> _Problem_
The lines to be extracted begin at the line containing "Task: Click 'Enable" and end at the last line of the data below; copy them exactly and leave out the pictures.

Records: Begin

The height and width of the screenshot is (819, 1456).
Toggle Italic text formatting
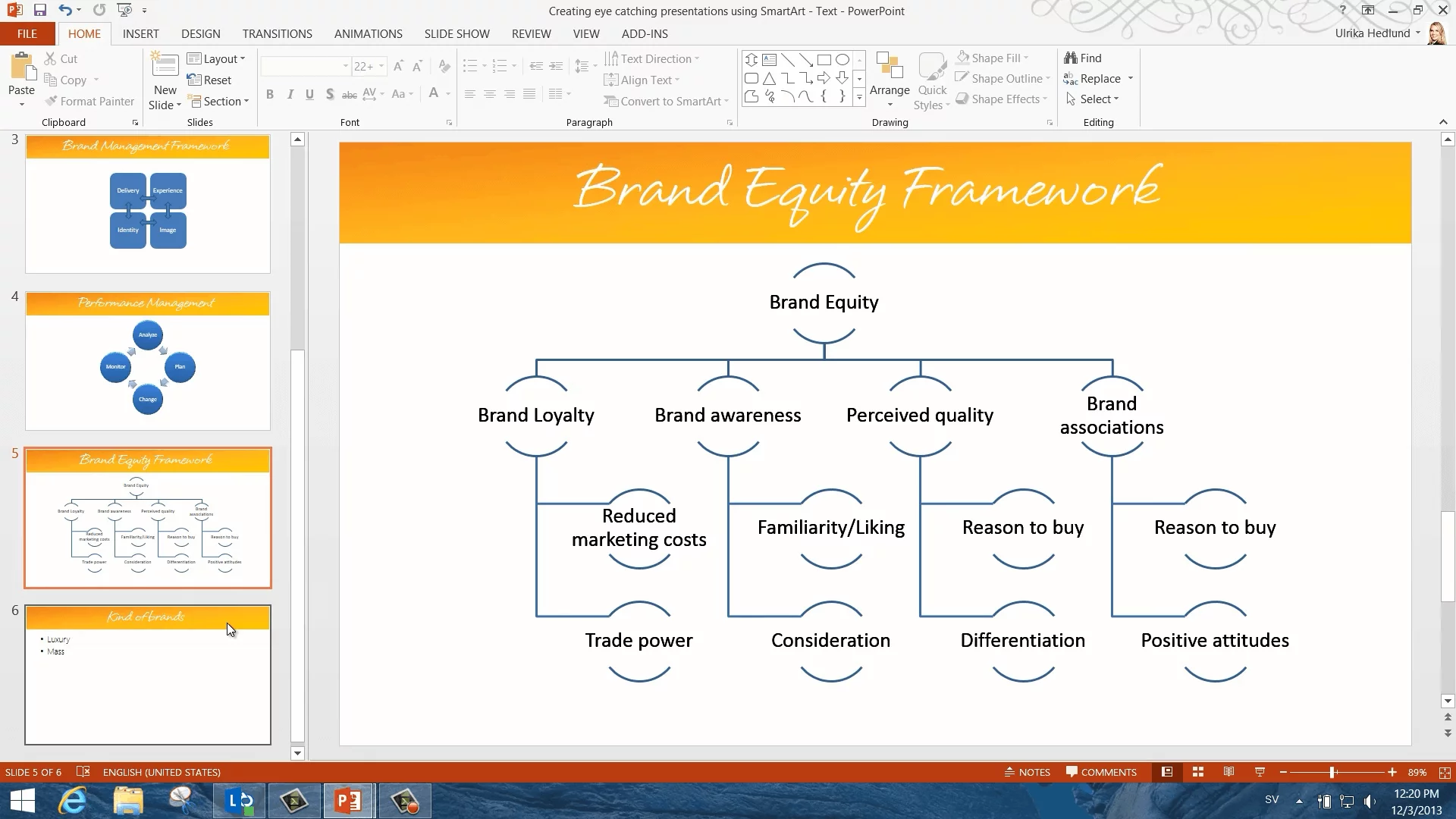point(290,94)
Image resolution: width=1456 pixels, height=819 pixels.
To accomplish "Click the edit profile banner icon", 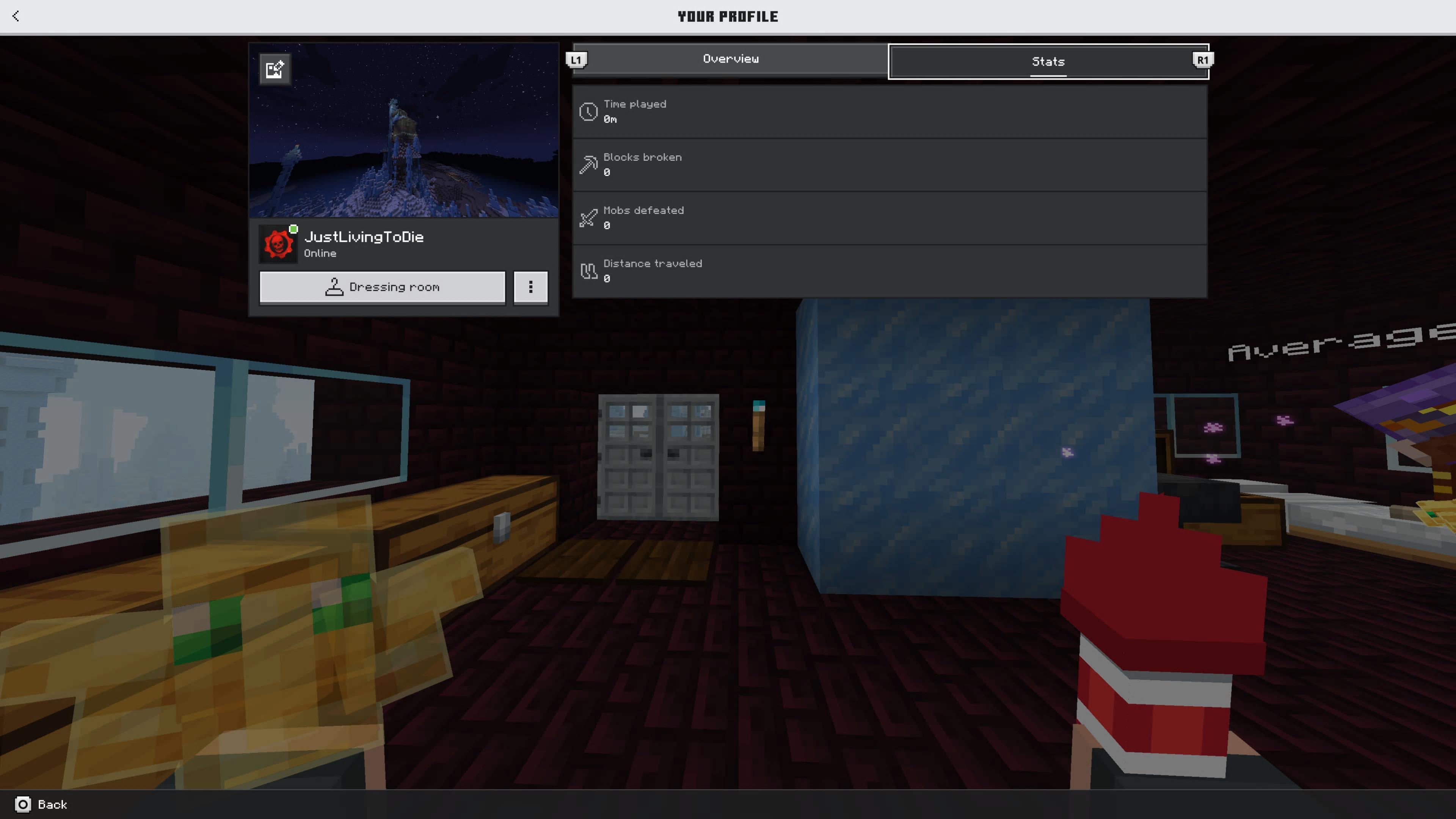I will [x=275, y=69].
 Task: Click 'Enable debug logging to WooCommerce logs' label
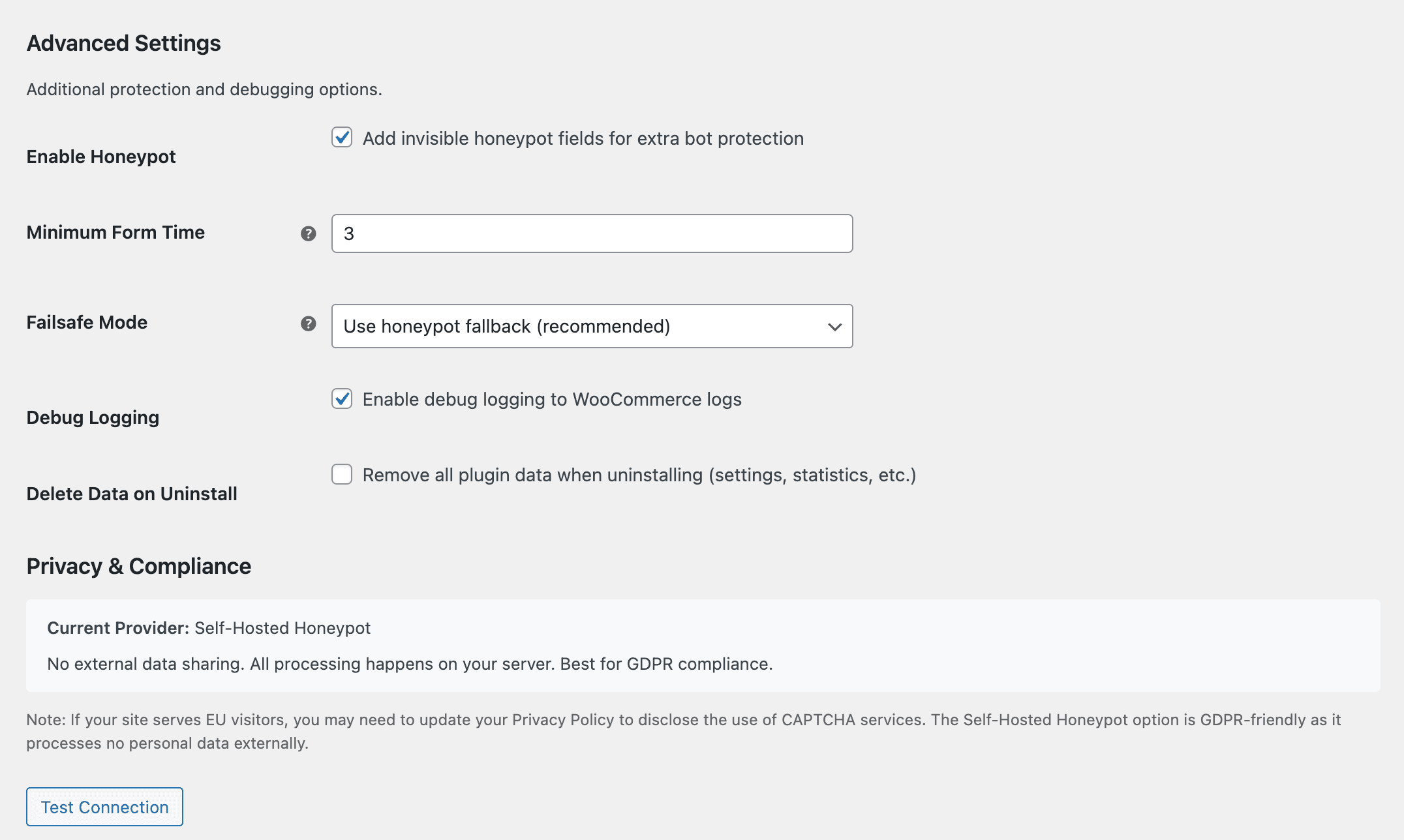(552, 399)
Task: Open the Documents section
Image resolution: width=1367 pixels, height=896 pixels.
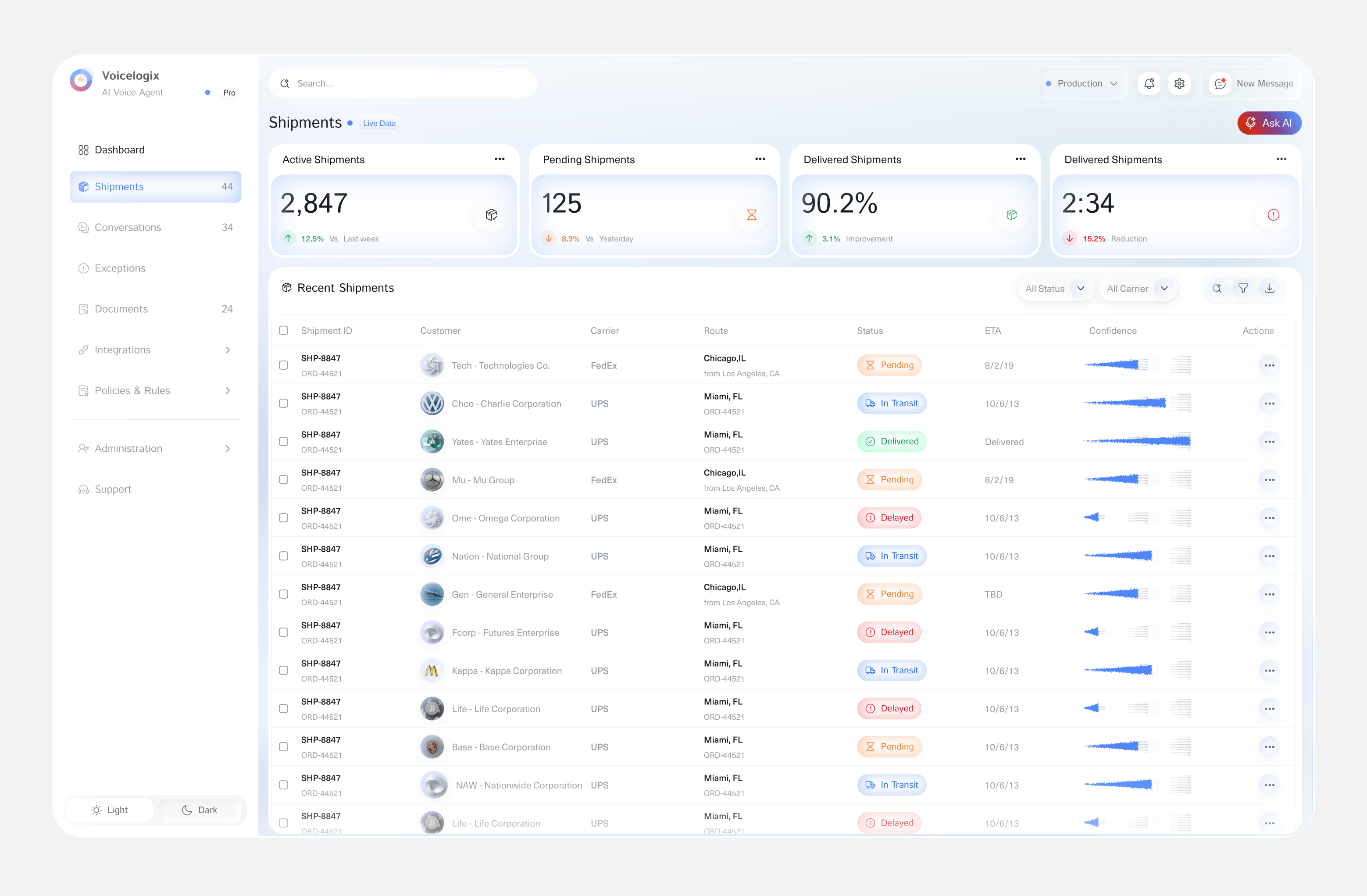Action: tap(121, 308)
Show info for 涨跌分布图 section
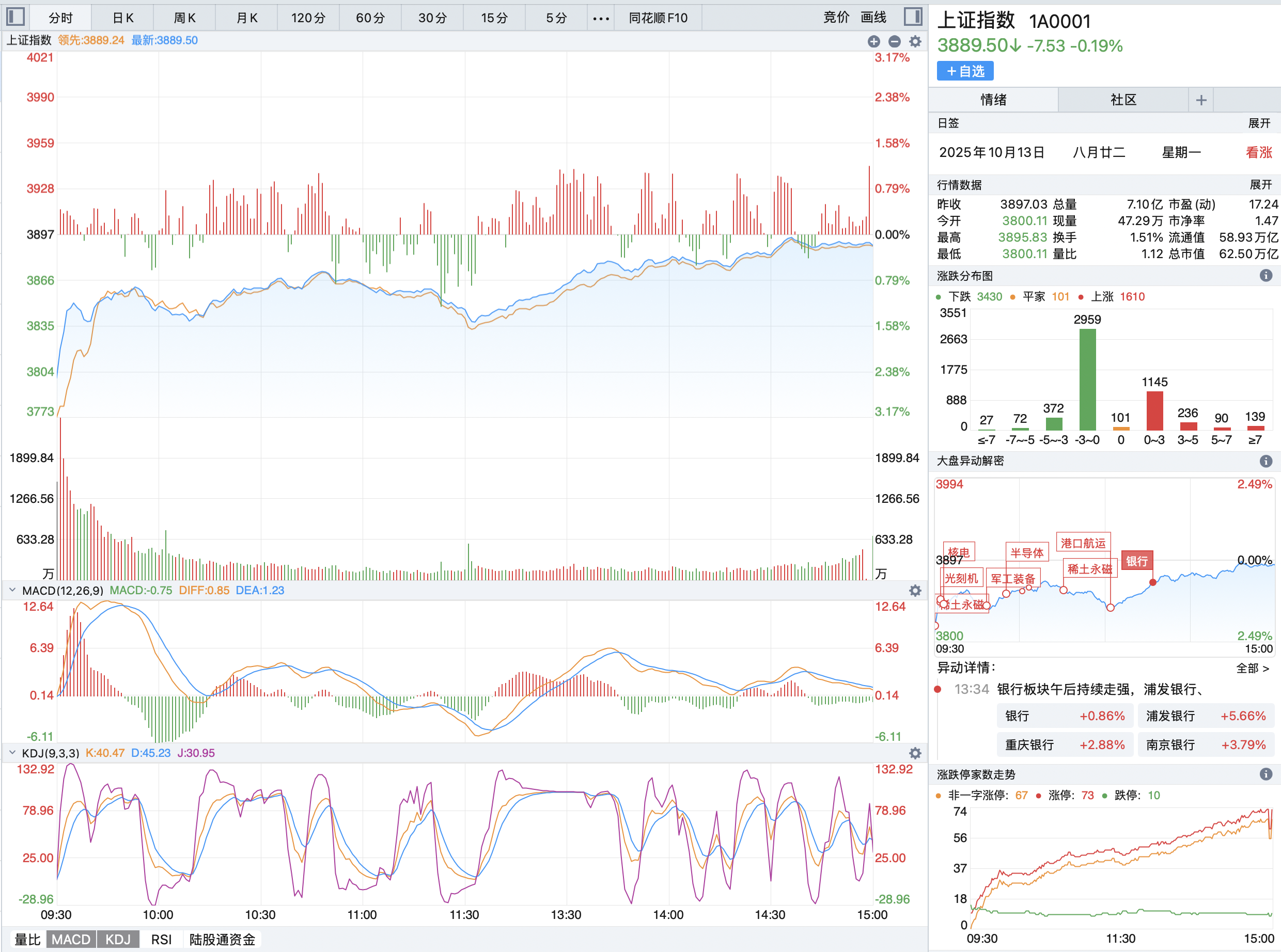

Records: End

> _Answer for the task_
 Task: Click 'Enable debug logging to WooCommerce logs' label
(552, 399)
Task: Open the Documents section
Image resolution: width=1367 pixels, height=896 pixels.
Action: tap(121, 308)
Show info for 涨跌分布图 section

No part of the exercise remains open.